Training Keras Models#

Who this is for: anyone with a working Keras training script who wants it to run on a cloud TPU or GPU without standing up infrastructure. Kinetic ships your existing model.compile() / model.fit() code to a remote accelerator with a single decorator change. You don’t need to restructure your training loop.

A first run#

import kinetic

@kinetic.run(accelerator="tpu-v6e-8")
def train_model():
    import keras
    import numpy as np

    model = keras.Sequential([
        keras.layers.Dense(64, activation="relu", input_shape=(10,)),
        keras.layers.Dense(1),
    ])
    model.compile(optimizer="adam", loss="mse")

    x_train = np.random.randn(1000, 10)
    y_train = np.random.randn(1000, 1)

    history = model.fit(x_train, y_train, epochs=5, verbose=0)
    return history.history["loss"][-1]

final_loss = train_model()
print(f"Final loss: {final_loss}")

A few things to note:

  • Imports for keras, jax, etc. live inside the function so the remote worker uses its hardware-tuned install.

  • The return value is serialized back to your local process. Keep it small — a final metric, a path under KINETIC_OUTPUT_DIR, a dict of numbers. Don’t return the model object itself.

  • accelerator="tpu-v6e-8" picks an 8-chip TPU v6e slice. Use cpu while iterating; switch when you’re ready for hardware. See Accelerators.
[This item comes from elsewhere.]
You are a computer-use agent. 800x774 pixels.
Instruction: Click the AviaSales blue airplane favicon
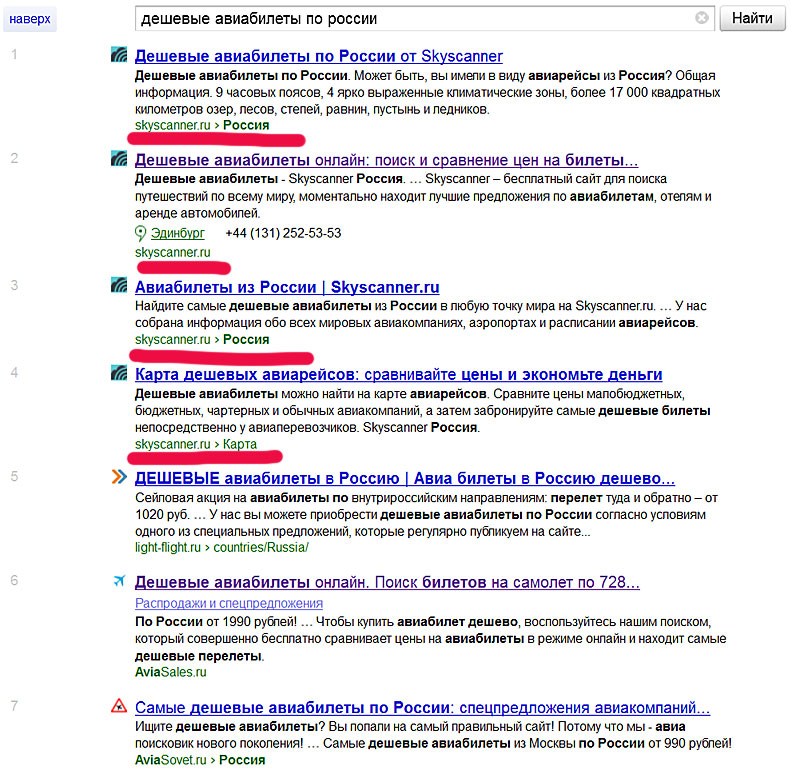pos(118,581)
For the canonical end-to-end example with a real dataset, see fashion_mnist.py (first entry under Quickstart).

How to think about it#

Your decorated function runs in a fresh process inside a container on a remote node. That has two practical consequences:

  • No local state crosses the boundary. Anything the function needs must either be passed as an argument, captured by closure, or shipped via kinetic.Data. Locally-loaded variables that you reference by global name will not be there on the remote.
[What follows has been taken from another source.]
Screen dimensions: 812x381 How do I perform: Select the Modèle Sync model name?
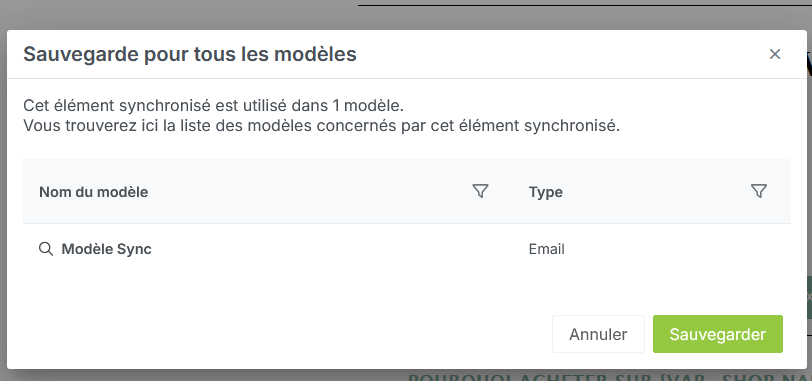[106, 249]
  • The Keras backend is whatever the remote has installed. By default Kinetic’s prebuilt and bundled images use JAX. Set KERAS_BACKEND if you need otherwise:

    @kinetic.run(accelerator="tpu-v6e-8", capture_env_vars=["KERAS_BACKEND"])
    def train(): ...
    

Scaling beyond a single host#

For multi-host TPU slices like tpu-v5litepod-2x4, switch to the Pathways backend so Keras’s distribution strategies have a working multi-host runtime to talk to:

@kinetic.run(accelerator="tpu-v5litepod-2x4", backend="pathways")
def train_distributed():
    ...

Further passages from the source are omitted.